- Classification: Western Christian
- Orientation: Independent Catholicism
- Polity: Episcopal
- Presiding Bishop: Mark Newman
- Founder: Herman Adrian Spruit
- Official website: https://churchofantioch.org

= Catholic Apostolic Church of Antioch =

The Catholic Apostolic Church of Antioch (CACA) is an Independent Catholic denomination in the United States, established in 1958 by Herman Adrian Spruit. The church claims membership throughout the U.S., Canada, Mexico, Argentina, and the United Kingdom. Since 2009, the presiding bishop of the Catholic Apostolic Church of Antioch has been the Most Rev. Mark Elliott Newman.

==History==

The former and deceased leader of the Catholic Apostolic Church of Antioch, Herman Adrian Spruit

After exploring several theological and mystical practices, Herman Adrian Spruit established the Catholic Apostolic Church of Antioch in 1958. Being consecrated by Charles H. Hampton – a formerly Liberal Catholic priest who became an Old Catholic bishop whose holy orders descend through Hugh George de Willmott-Newman and the Catholicate of the West – Spruit's jurisdiction became religiously pluralistic.

Renting a former Roman Catholic chapel on Sundays, Spruit's Independent Catholic church has been described as theologically liberal through the ordination of women and LGBT persons to the presbyterate and episcopate. The Catholic Apostolic Church of Antioch also practices open communion.
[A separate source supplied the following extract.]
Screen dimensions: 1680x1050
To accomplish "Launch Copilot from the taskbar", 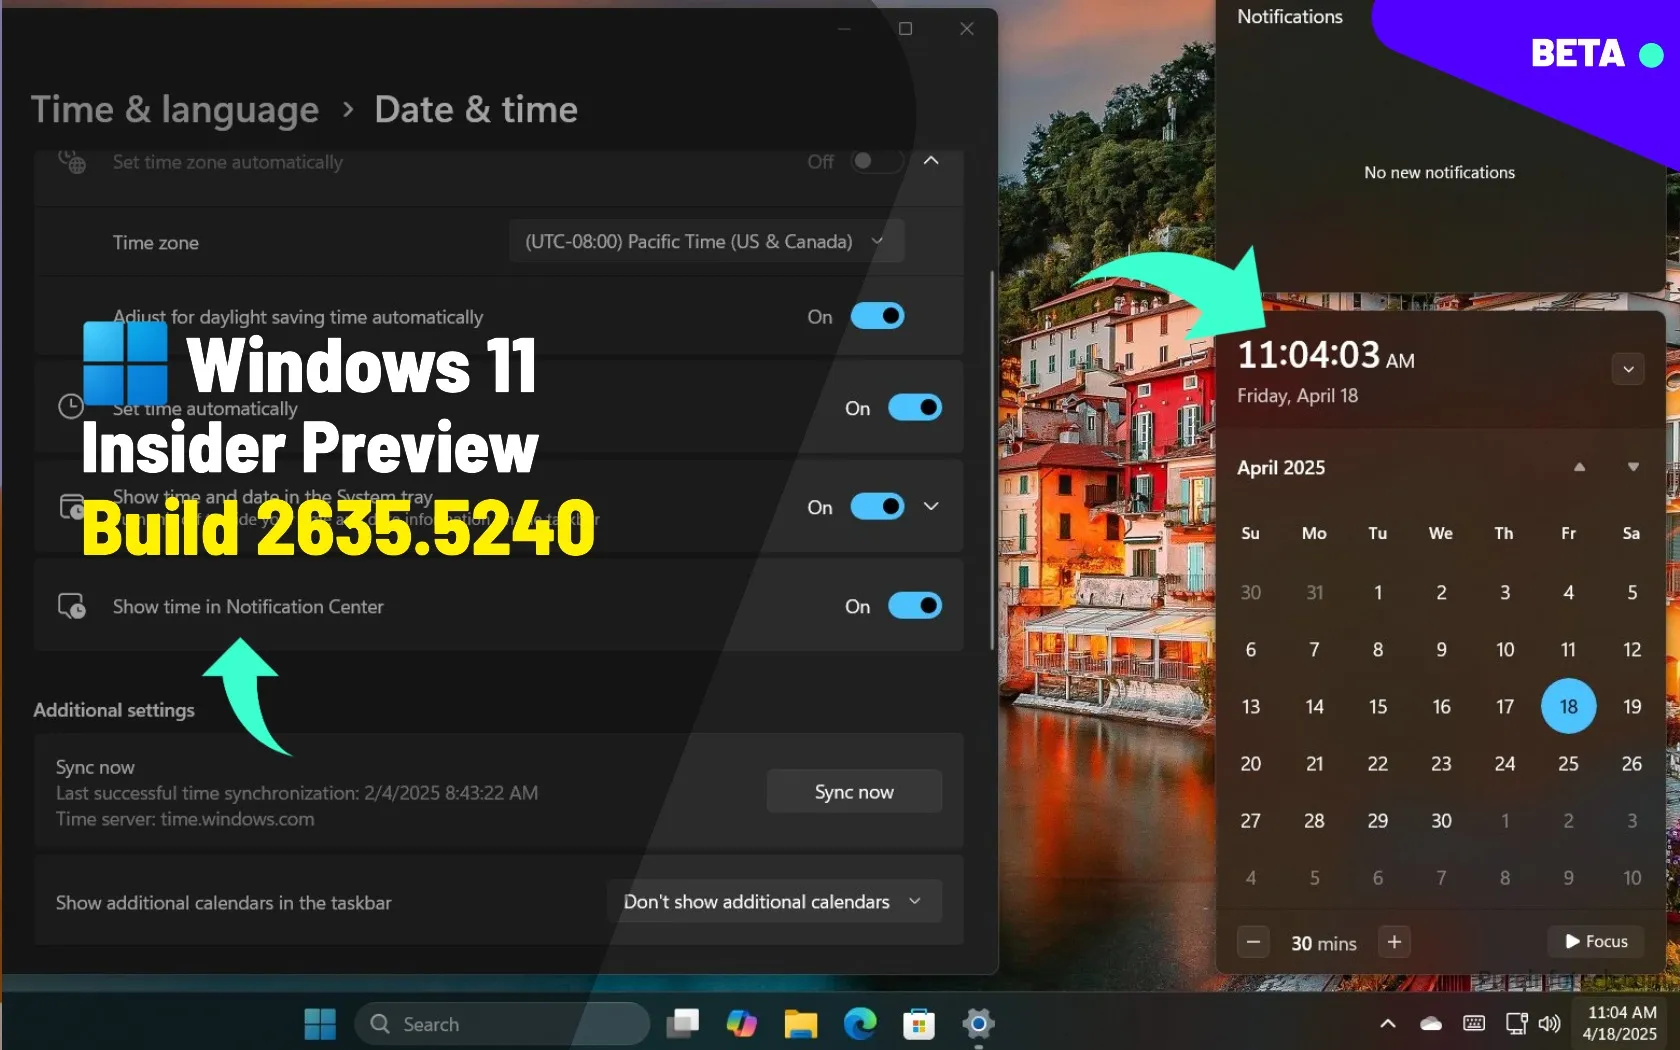I will click(x=742, y=1023).
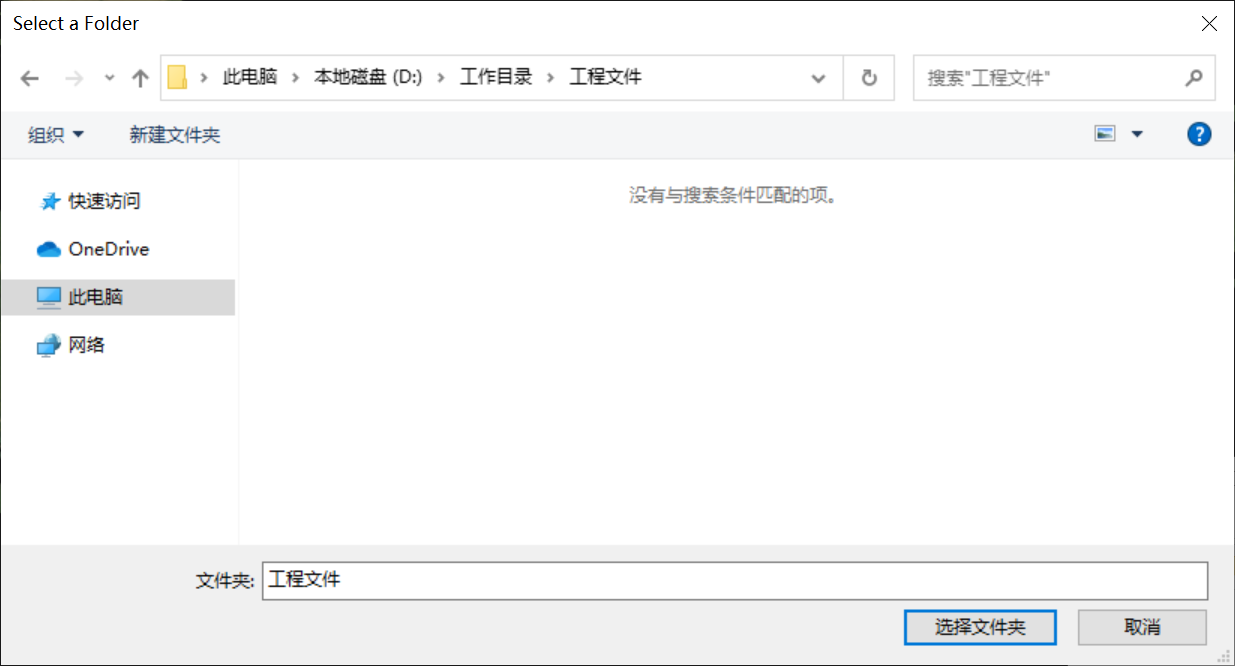
Task: Open the 组织 menu
Action: pos(56,135)
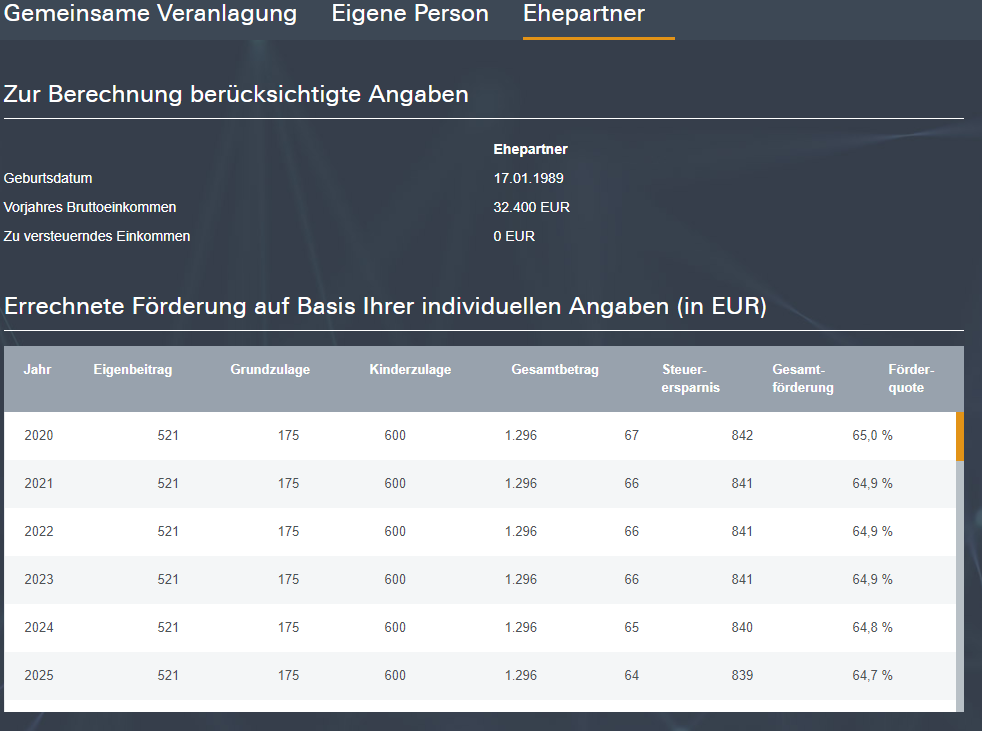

Until her retirement in 2005, Spruit declared and consecrated his 4th wife, Meri Louise Spruit to succeed as head of the Catholic Apostolic Church of Antioch—establishing the church as a matriarchy. She was then succeeded by Richard Alston Gundrey in 2005 who ordained numerous independent sacramental bishops for several jurisdictions other than the Catholic Apostolic Church of Antioch. Mark Newman was elected as the fourth presiding bishop in 2009.

At an unknown time, the Roman Catholic Church's hierarchy condemned lay participation in this jurisdiction's sacramental activities.

==Impact==
Through the Catholic Apostolic Church of Antioch, multiple jurisdictions have sought and acquired episcopal consecration, such as the founding bishops of the Charismatic Episcopal Church, and some founding bishops of the Communion of Evangelical Episcopal Churches although conditional consecrations extended forth through others such as a continuation of the American Orthodox Catholic Church and the Brazilian Catholic Apostolic Church for both churches.